If the results are analyzed from the perspective of shale gas, the findings in the Guaduas formation confirm the hypothesis that this formation could be a proxy for older and deeper formations. In the main Cretaceous shales of Colombia such as La Luna, Macanal, Paja, Chipaque, Olini, etc., where the TOC contents are approximately 2%, indicating a good quality of kerogen. As these shales are deeper than the Guaduas formation, Ro values are approximately 1.5%, and from these values it would be expected that the gas content would be 50 ft3/ton or higher [17].

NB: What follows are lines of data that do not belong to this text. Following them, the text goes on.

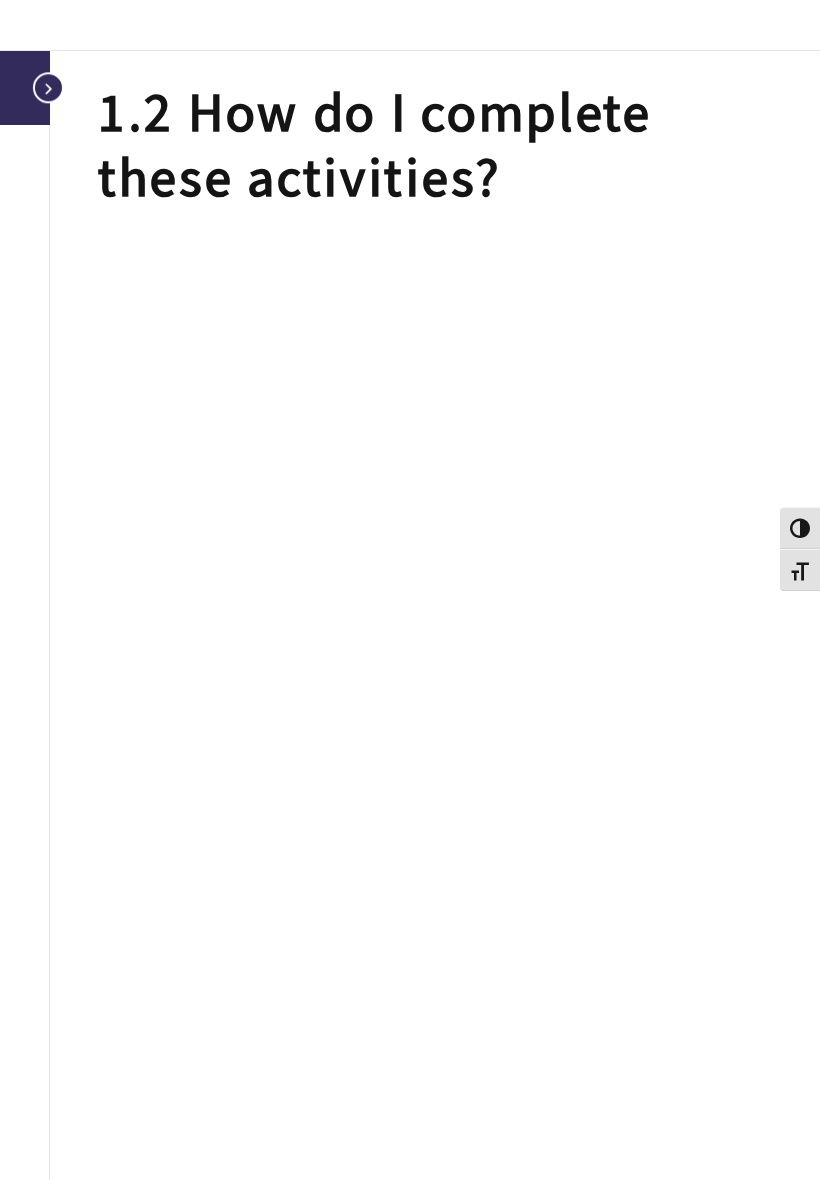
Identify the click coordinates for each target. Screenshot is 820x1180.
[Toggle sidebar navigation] (44, 87)
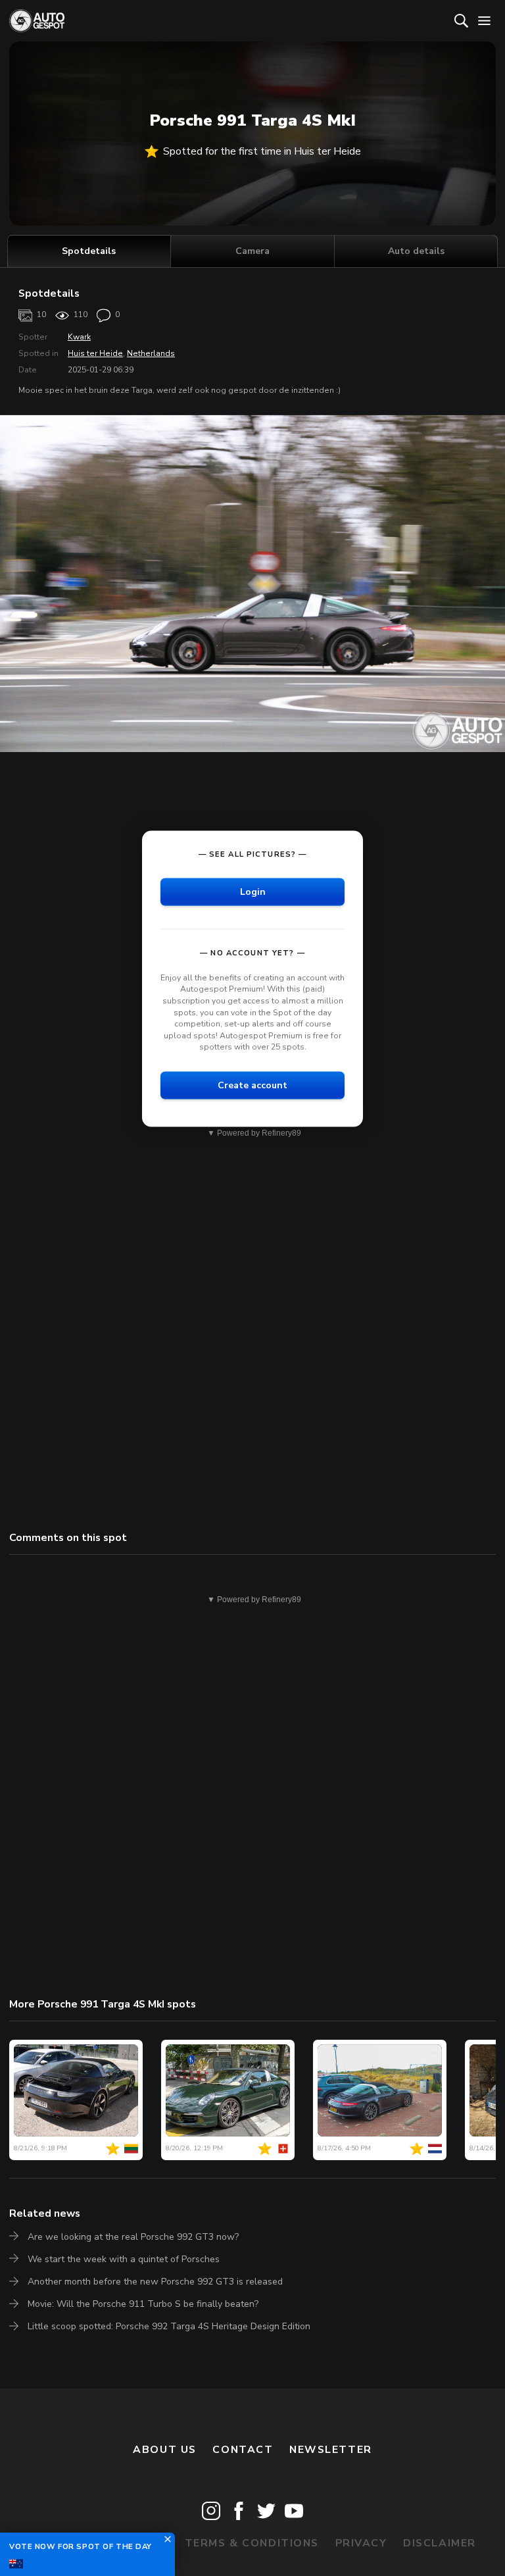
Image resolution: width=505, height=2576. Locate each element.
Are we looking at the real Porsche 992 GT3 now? (133, 2237)
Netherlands (151, 353)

Gas contents in rocks close to coal can serve as an indicator for calculating emissions from rock mass subsidence, which occur as a result of underground coal mining. Gas contents in rocks surrounding coal seams can also be used to calculate the risk of methane gas explosions in surrounding rocks during coal mining.

The gas contents of the surrounding rocks, and therefore the emissions, are lower than those found in coal at the same depth. The areas with the highest values of gas content in the surrounding rocks are Samacá and Chinavita, with contents between 40 and 50 ft3/ton. These values correspond to a third or a quarter of those obtained from the coals near these samples. The highest gas contents did not correspond to the highest range zone of the coals (Socotá), which would be explained by the intense folding and fracturing of that zone.

The gas contents found in the shales of the Guaduas formation can also be used as an indicator (proxy) for older and deeper formations that could have a good gas shale potential such as La Luna, Macanal, Paja, Chipaque, Olini, etc.